M&T Bank is leading the $150 million five-year pro rata credit facility that will be used to refinance existing debt and for general corporate purposes.

Total leverage is 2.5 times net of cash, the source said.

Precision Partners is a Skokie, Ill.-based advanced manufacturing and engineering services company for energy, aerospace, transportation and infrastructure.

Sheridan floats talk

Sheridan Holdings released price talk on its proposed $810 million credit facility in preparation for its bank meeting that is slated to take place at 10:30 a.m. ET on Thursday, according to market sources.

The $100 million five-year revolver and $570 million six-year first-lien term loan are both talked at Libor plus 475 bps to 500 bps, and the $140 million seven-year second-lien term loan is talked at Libor plus 825 bps to 850 bps, sources remarked.

Both term loans have a 1.25% Libor floor and an original issue discount of 98, while the revolver has no floor and a discount price of 99.

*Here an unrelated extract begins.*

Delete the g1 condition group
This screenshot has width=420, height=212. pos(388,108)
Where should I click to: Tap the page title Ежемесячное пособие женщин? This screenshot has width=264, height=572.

Included in the first-lien term loan is 101 repricing protection for one year, and the second-lien term loan has call protection of 103 in year one, 102 in year two and 101 in year three, sources continued.

Sheridan lead banks

Credit Suisse Securities (USA) LLC and Barclays Capital Inc. are the joint lead arrangers on Sheridan Holdings' credit facility.

Bookrunners on the transaction include the two lead arrangers, as well as Bank of America Merrill Lynch, UBS Securities LLC and SunTrust Robinson Humphrey Inc., sources added.

Proceeds will be used to refinance existing debt.

Sheridan Holdings is a Sunrise, Fla.-based provider of outsourced health care services.

WireCo readies deal

WireCo WorldGroup joined this week's calendar, setting a bank meeting for Thursday to launch a proposed $460 million senior secured credit facility due Feb. 15, 2017, according to sources.

The facility consists of a $135 million revolver with a 50 bps unused fee and no Libor floor, and a $325 million term loan B with a 1.25% Libor floor and 101 soft call protection for one year, sources said. Pricing is not yet available.

Goldman Sachs & Co. and Deutsche Bank Securities Inc. are leading the deal that will be used with $82.5 million in privately placed 11.75% senior notes due May 15, 2017 to fund the $231.2 million purchase of Koninklijke (Royal) Lankhorst Euronete Group BV and to refinance existing bank debt.

Total leverage will be 5.4 times and net leverage will be 5.1 times.

WireCo is a Kansas City, Mo.-based wire, wire rope, wire rope assemblies and electromechanical cable company. Koninklijke is a Netherlands-based manufacturer of ropes, industrial yarns, netting, yachting products and recycled plastic products.

Acosta plans add-on

Acosta Sales & Marketing is set to hold a conference call on Thursday to launch a $300 million add-on term loan that is being led by Goldman Sachs & Co., Barclays Capital Inc. and Bank of America Merrill Lynch, according to a market source.

Proceeds will be used to help fund the purchase of Mosaic Sales Solutions, which is anticipated to close in July.

Acosta is a Jacksonville, Fla.-based full-service sales and marketing agency in the consumer packaged goods industry. Mosaic is sales a and merchandising, experiential marketing and interactive firm with U.S. headquarters in Dallas.

AWAS use of proceeds

AWAS Aviation plans on using its proposed $360 million six-year term loan to fund a portfolio of aircraft, a market source told Prospect News.

The deal, which is scheduled to launch with a bank meeting on Thursday, is being led by Goldman Sachs & Co., RBC Capital Markets LLC and Morgan Stanley Senior Funding Inc., the source said.

Price talk on the loan is not yet available.

AWAS is a Dublin-based aircraft leasing company.